The Blairies could simply leave politics altogether. But if they are fighters and not quitters, as Peter Mandelson once put it, they will reject such quietism. Or they could follow the nomenclature of New Labour and set up on their own as the New Party. However, that title has unfortunate connotations. Or they could join the Liberal Democrats and attempt to recreate the SDP. They would thus become a 1980s tribute band rather than the 1990s one which they are at present. But they may not like the look of that party’s future and might not like the look of Tim Farron, either. This leaves only one logical course for them to take. They should join the Conservatives.
This proposal is not as shocking as it seems. The Tories are no longer the party of Margaret Thatcher – and nor could they be, since the age of Thatcher, like that of Blair, is dead. They stand for gradual deficit reduction (the Chancellor decided in the Budget not to accelerate its rate), overseas aid, more women and ethnic minority MPs, the NHS, same-sex marriage – and now, yes, for that great Blairite device, the minimum wage. Indeed, George Osborne is taking it to places where even Blair himself declined to go. And his localism drive is headed by one of the most powerful men in government – Lord Heseltine, who controls billions of pounds as Chairman of the Regional Growth Fund.
I am not saying that David Cameron is a social democrat leading a government of social democrats. There are lots of differences between liberal Conservatives – to use his own self-description – and Blairite Labourists, not least the Chancellor’s drive to downsize the state. Nor am I saying that it would be good for the Tories were the Blairites to join them. It wouldn’t be. (This site would oppose any such development.) Nor that it would be good for British politics as a whole. It wouldn’t be, either. But I am saying that the Conservatives now offer the least unpleasant home for Blairites. The ghost of Harold Macmillan, himself once a member of the Fabian Society, is holding the door open for them.

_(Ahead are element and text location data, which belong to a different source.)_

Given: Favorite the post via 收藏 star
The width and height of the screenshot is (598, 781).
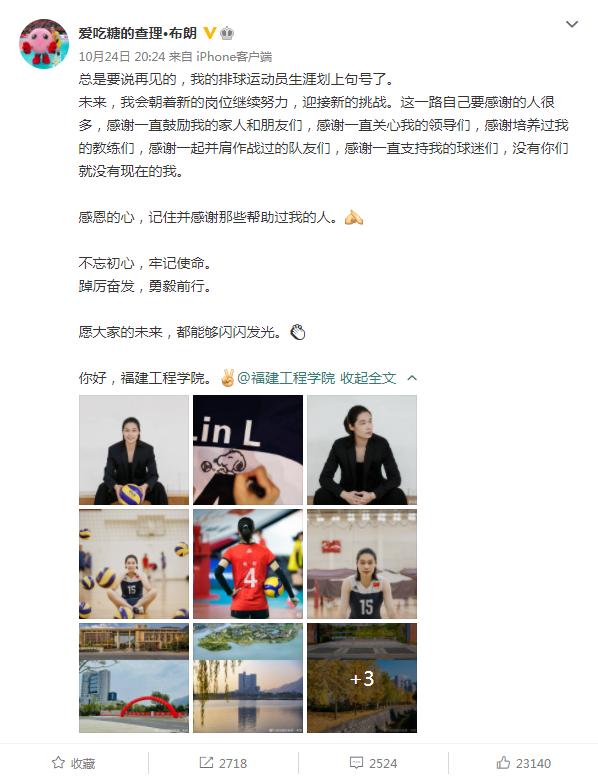Looking at the screenshot, I should 74,763.
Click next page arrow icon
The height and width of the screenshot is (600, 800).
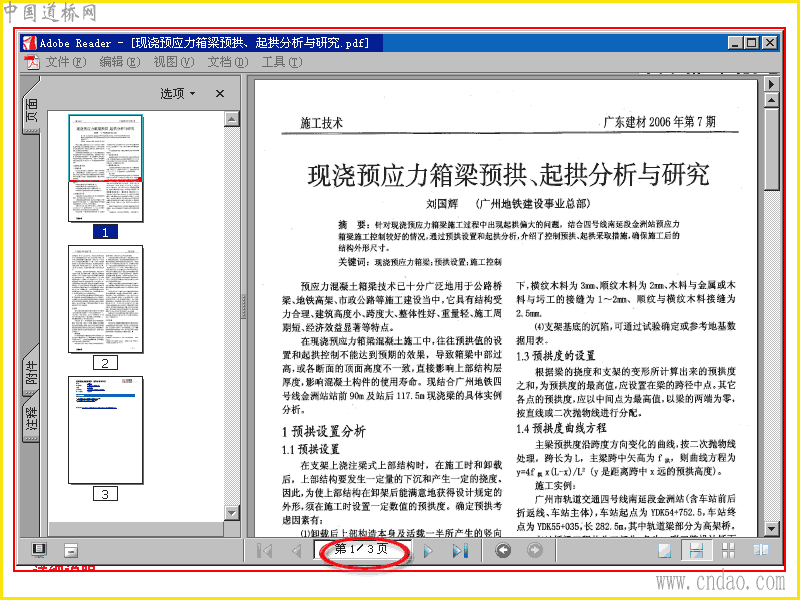[x=429, y=551]
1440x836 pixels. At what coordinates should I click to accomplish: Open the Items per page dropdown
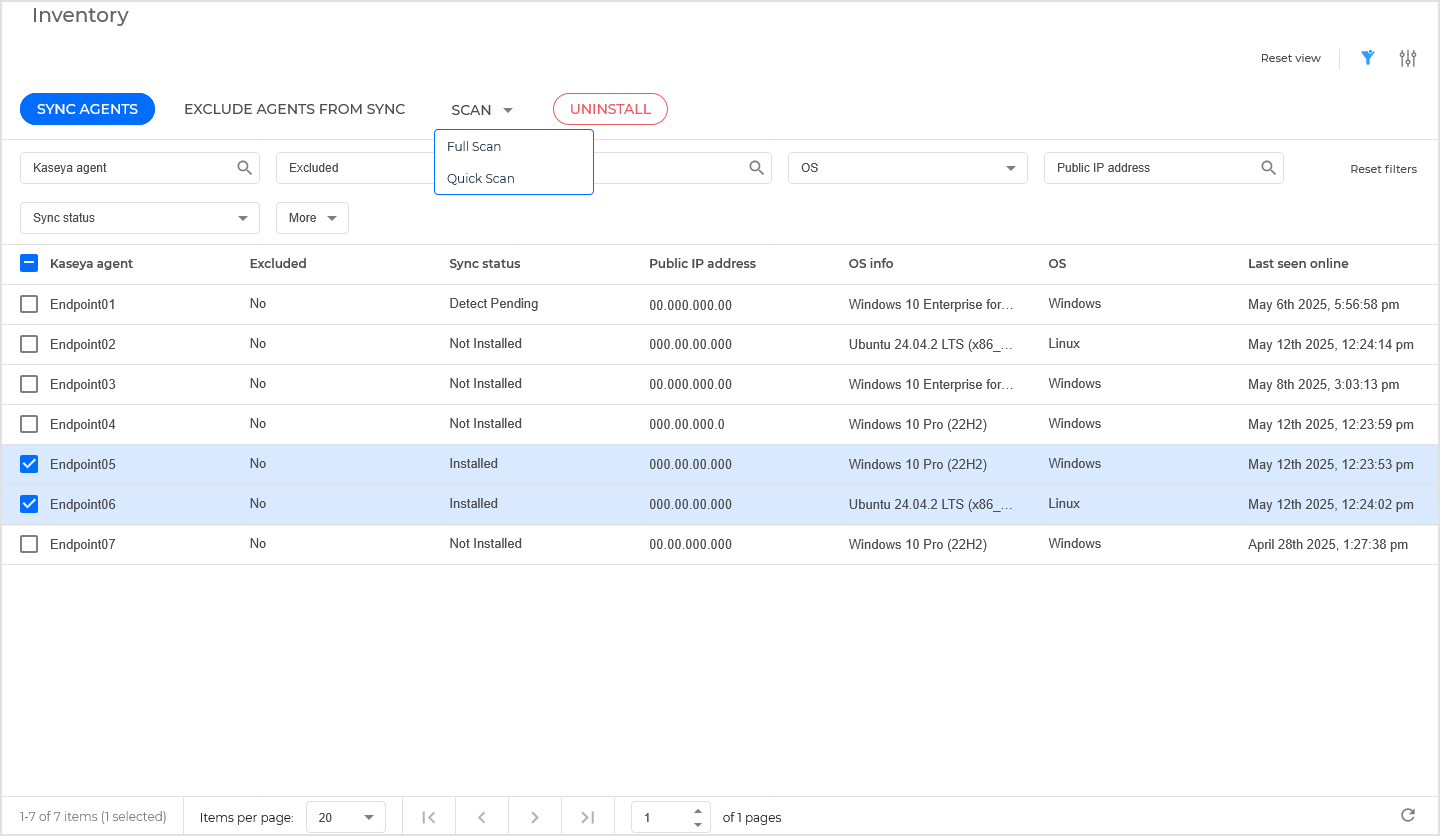345,817
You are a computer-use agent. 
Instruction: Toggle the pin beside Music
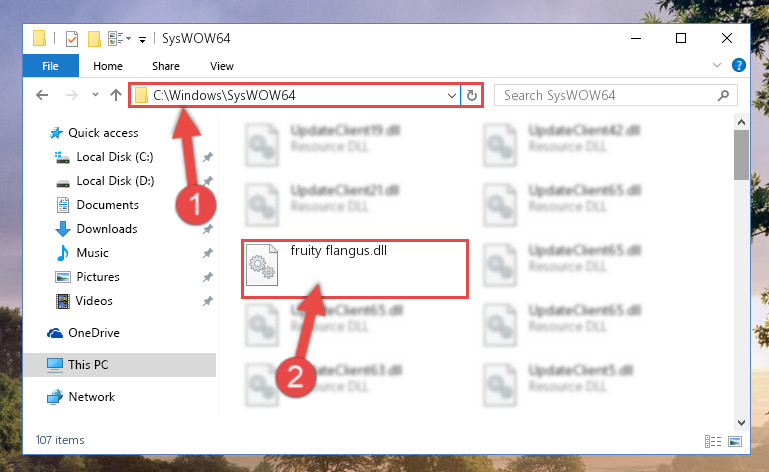tap(208, 253)
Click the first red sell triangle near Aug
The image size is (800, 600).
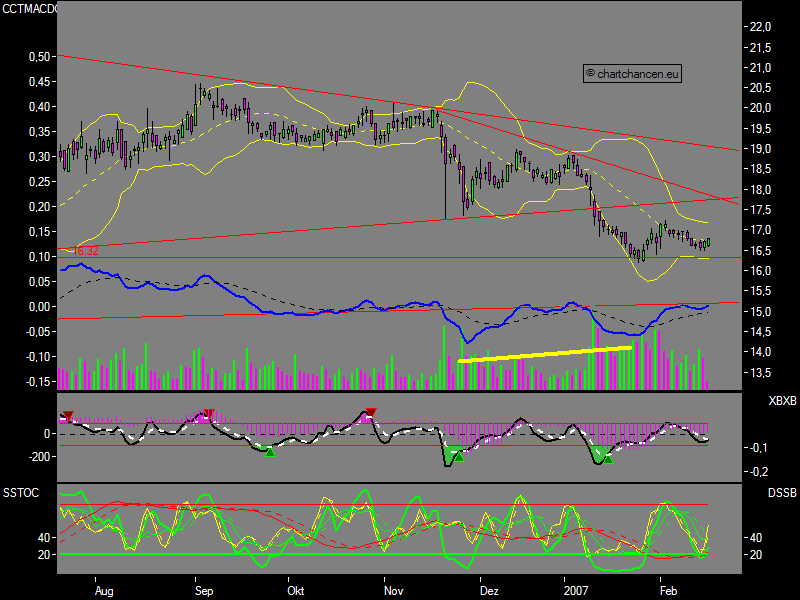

It is true that the Blairites would find life in the Conservative Party uncomfortable. For example, Lord Mandelson himself, used as he is to the company of people with titles and money, would find the proximity of so many blue collar workers – Robert Halfon, say – deeply disconcerting. But in a more profound sense the Tories should now be congenial. The best Labour can now offer is Andy Burnham’s execrable leadership campaign, with its cynical pitch to key voter groups such as unions and students. The Conservatives, by contrast, have Michael Gove, with his passion for prison reform; Theresa May, with her hostility to stop and search; Greg Clark, ally of so many Labour council leaders.
Sure, the Left would howl that they’d been right all along about the Blairities, the media would mock, and John Prescott would declare that **** *** *** **** ***. Asked if they were now Conservatives, the newly-Toryised Blairites could reply that they were “fighting to change the party from within” – and that the chances of them changing Cameron or Osborne or Boris Johnson are rather better than those of changing Jeremy Corbyn. One last thought. The Blairites would arrive just in time for the EU referendum. If the thought has occurred to me, it may have occurred to them. And if it has occurred to them, you can bet that it will have occurred to the Chancellor.